PriorityQueue<Freq> pq = new PriorityQueue<>(n1ew Comparator<Freq>() { @Override public int compare(Freq a, Freq b) { return a.freq - b.freq; } });
PriorityQueue<Integer> pq = new PriorityQueue<>(new Comparator<Integer>() { @Override public int compare(Integer a, Integer b) { return map.get(a) - map.get(b); } });
The comparison of integers in our algorithm is redefined as the comparison of key corresponding frequencies in map.

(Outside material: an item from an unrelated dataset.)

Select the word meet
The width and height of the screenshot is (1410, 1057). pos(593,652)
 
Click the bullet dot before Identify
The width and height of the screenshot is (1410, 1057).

package cn.mtianyan.leetcode_347; /// 347. Top K Frequent Elements /// https://leetcode.com/problems/top-k-frequent-elements/description/ import java.util.*; public class SolutionIntegerCompareReDfine { public List<Integer> topKFrequent(int[] nums, int k) { TreeMap<Integer, Integer> map = new TreeMap<>(); for(int num: nums){ if(map.containsKey(num)) map.put(num, map.get(num) + 1); else map.put(num, 1); } PriorityQueue<Integer> pq = new PriorityQueue<>(new Comparator<Integer>() { @Override public int compare(Integer a, Integer b) { return map.get(a) - map.get(b); } }); for(int key: map.keySet()){ if(pq.size() < k) pq.add(key); else if(map.get(key) > map.get(pq.peek())){ pq.remove(); pq.add(key); } } LinkedList<Integer> res = new LinkedList<>(); while(!pq.isEmpty()) res.add(pq.remove()); return res; } private static void printList(List<Integer> nums){ for(Integer num: nums) System.out.print(num + " "); System.out.println(); } public static void main(String[] args) { int[] nums = {1, 1, 1, 2, 2, 3}; int k = 2; printList((new Solution()).topKFrequent(nums, k)); } }
PriorityQueue<Integer> pq = new PriorityQueue<>( Comparator.comparingInt(map::get) );// (a, b) -> map.get(a) - map.get(b)
Use java8 lambda expressions.
More topics related to heap
Our main implementation is binary heap. It is the easiest to expand into d-fork heap with lower layers.
At the corresponding cost, there are more nodes to consider when sinking.
Our implementation can only see the heap head elements, and can not modify the elements of an index in the heap. Index heap is explained in the course of Algorithms and Data Structure. In Chapter 4, heap and heap sorting are discussed. Index heap is used to optimize graph theory.
Binomial Reactor and Fibonacci Reactor.
Generalized Queue: Priority Queue
Ordinary queue, priority queue, stack can also be understood as a queue.
The binary search tree is traversed by non-recursive preface and sequence. The basic logic is exactly the same. The difference is stack and queue. Logically consistent, data results are different. The algorithm visualizes the maze: the intrinsic relationship between depth and breadth, random queue.
The next chapter introduces segment trees.